DATASET RECORDS Start Marker

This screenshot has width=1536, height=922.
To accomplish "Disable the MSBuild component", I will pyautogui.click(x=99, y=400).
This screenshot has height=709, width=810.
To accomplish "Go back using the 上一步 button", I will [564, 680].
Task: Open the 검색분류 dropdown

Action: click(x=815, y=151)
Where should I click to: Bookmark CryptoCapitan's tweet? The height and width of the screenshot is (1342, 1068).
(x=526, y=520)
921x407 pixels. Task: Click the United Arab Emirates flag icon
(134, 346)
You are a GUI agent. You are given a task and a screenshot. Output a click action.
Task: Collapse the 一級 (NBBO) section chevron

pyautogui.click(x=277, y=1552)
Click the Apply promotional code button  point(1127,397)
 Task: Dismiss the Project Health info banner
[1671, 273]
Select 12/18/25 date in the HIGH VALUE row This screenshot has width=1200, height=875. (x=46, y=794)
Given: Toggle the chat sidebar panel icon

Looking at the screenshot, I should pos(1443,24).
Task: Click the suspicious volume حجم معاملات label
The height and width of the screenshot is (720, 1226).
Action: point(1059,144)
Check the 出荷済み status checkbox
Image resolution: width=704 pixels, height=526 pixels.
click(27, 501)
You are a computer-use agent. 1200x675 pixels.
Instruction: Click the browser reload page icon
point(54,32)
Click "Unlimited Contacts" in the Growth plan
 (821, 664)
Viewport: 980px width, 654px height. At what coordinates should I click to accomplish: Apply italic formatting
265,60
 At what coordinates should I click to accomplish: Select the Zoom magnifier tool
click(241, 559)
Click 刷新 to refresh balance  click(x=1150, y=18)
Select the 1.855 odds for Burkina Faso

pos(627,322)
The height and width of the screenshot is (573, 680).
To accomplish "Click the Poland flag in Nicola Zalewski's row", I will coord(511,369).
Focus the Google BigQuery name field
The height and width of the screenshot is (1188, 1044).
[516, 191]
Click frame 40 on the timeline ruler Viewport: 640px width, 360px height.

DATASET RECORDS End Marker

*YOUR INSTRUCTIONS*
Copy the data word for word.

*SOLUTION TO THIS PROBLEM*
This screenshot has width=1536, height=922.
To accomplish "Disable the MSBuild component", I will pyautogui.click(x=99, y=400).
This screenshot has height=709, width=810.
To accomplish "Go back using the 上一步 button", I will [564, 680].
Task: Open the 검색분류 dropdown

Action: click(x=815, y=151)
Where should I click to: Bookmark CryptoCapitan's tweet? The height and width of the screenshot is (1342, 1068).
(x=526, y=520)
921x407 pixels. Task: Click the United Arab Emirates flag icon
(134, 346)
You are a GUI agent. You are given a task and a screenshot. Output a click action.
Task: Collapse the 一級 (NBBO) section chevron

pyautogui.click(x=277, y=1552)
Click the Apply promotional code button  point(1127,397)
 Task: Dismiss the Project Health info banner
[1671, 273]
Select 12/18/25 date in the HIGH VALUE row This screenshot has width=1200, height=875. (x=46, y=794)
Given: Toggle the chat sidebar panel icon

Looking at the screenshot, I should pos(1443,24).
Task: Click the suspicious volume حجم معاملات label
The height and width of the screenshot is (720, 1226).
Action: point(1059,144)
Check the 出荷済み status checkbox
Image resolution: width=704 pixels, height=526 pixels.
click(27, 501)
You are a computer-use agent. 1200x675 pixels.
Instruction: Click the browser reload page icon
point(54,32)
Click "Unlimited Contacts" in the Growth plan
 (821, 664)
Viewport: 980px width, 654px height. At what coordinates should I click to accomplish: Apply italic formatting
265,60
 At what coordinates should I click to accomplish: Select the Zoom magnifier tool
click(241, 559)
Click 刷新 to refresh balance  click(x=1150, y=18)
Select the 1.855 odds for Burkina Faso

pos(627,322)
The height and width of the screenshot is (573, 680).
To accomplish "Click the Poland flag in Nicola Zalewski's row", I will coord(511,369).
Focus the Google BigQuery name field
The height and width of the screenshot is (1188, 1044).
[516, 191]
Click frame 40 on the timeline ruler Viewport: 640px width, 360px height.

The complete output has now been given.